### Problem details
Return these rows unchanged, character for character, from first to last.
┄┄┄┄┄┄
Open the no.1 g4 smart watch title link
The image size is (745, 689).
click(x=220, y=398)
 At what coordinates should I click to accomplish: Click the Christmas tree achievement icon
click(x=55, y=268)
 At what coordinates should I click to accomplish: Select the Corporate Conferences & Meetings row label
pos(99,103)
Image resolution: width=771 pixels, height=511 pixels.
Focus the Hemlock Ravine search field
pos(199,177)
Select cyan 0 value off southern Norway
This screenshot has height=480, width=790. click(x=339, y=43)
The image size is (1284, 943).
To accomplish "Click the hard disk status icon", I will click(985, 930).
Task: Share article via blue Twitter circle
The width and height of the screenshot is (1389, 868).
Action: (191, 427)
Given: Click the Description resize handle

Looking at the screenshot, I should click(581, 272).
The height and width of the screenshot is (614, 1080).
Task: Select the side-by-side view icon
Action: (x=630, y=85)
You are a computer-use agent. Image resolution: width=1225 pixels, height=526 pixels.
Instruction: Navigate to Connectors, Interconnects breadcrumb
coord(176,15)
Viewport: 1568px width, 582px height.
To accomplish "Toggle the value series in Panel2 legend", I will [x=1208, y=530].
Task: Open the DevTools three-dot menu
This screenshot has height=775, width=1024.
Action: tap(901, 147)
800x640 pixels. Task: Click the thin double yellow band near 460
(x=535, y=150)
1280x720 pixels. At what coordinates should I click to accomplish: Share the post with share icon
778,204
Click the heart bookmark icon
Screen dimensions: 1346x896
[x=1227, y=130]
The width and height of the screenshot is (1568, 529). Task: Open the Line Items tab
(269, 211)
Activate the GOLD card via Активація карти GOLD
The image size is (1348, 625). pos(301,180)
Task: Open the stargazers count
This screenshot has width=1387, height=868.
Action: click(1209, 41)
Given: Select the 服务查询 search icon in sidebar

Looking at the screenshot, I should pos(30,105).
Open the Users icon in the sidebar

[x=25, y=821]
┄┄┄┄┄┄
### Answer to the task
Open the no.1 g4 smart watch title link
The image size is (745, 689).
click(x=220, y=398)
 At what coordinates should I click to accomplish: Click the Christmas tree achievement icon
click(x=55, y=268)
 At what coordinates should I click to accomplish: Select the Corporate Conferences & Meetings row label
pos(99,103)
Image resolution: width=771 pixels, height=511 pixels.
Focus the Hemlock Ravine search field
pos(199,177)
Select cyan 0 value off southern Norway
This screenshot has height=480, width=790. click(x=339, y=43)
The image size is (1284, 943).
To accomplish "Click the hard disk status icon", I will click(985, 930).
Task: Share article via blue Twitter circle
The width and height of the screenshot is (1389, 868).
Action: (191, 427)
Given: Click the Description resize handle

Looking at the screenshot, I should click(581, 272).
The height and width of the screenshot is (614, 1080).
Task: Select the side-by-side view icon
Action: (x=630, y=85)
You are a computer-use agent. Image resolution: width=1225 pixels, height=526 pixels.
Instruction: Navigate to Connectors, Interconnects breadcrumb
coord(176,15)
Viewport: 1568px width, 582px height.
To accomplish "Toggle the value series in Panel2 legend", I will [x=1208, y=530].
Task: Open the DevTools three-dot menu
This screenshot has height=775, width=1024.
Action: tap(901, 147)
800x640 pixels. Task: Click the thin double yellow band near 460
(x=535, y=150)
1280x720 pixels. At what coordinates should I click to accomplish: Share the post with share icon
778,204
Click the heart bookmark icon
Screen dimensions: 1346x896
[x=1227, y=130]
The width and height of the screenshot is (1568, 529). Task: Open the Line Items tab
(269, 211)
Activate the GOLD card via Активація карти GOLD
The image size is (1348, 625). pos(301,180)
Task: Open the stargazers count
This screenshot has width=1387, height=868.
Action: click(1209, 41)
Given: Select the 服务查询 search icon in sidebar

Looking at the screenshot, I should pos(30,105).
Open the Users icon in the sidebar

[x=25, y=821]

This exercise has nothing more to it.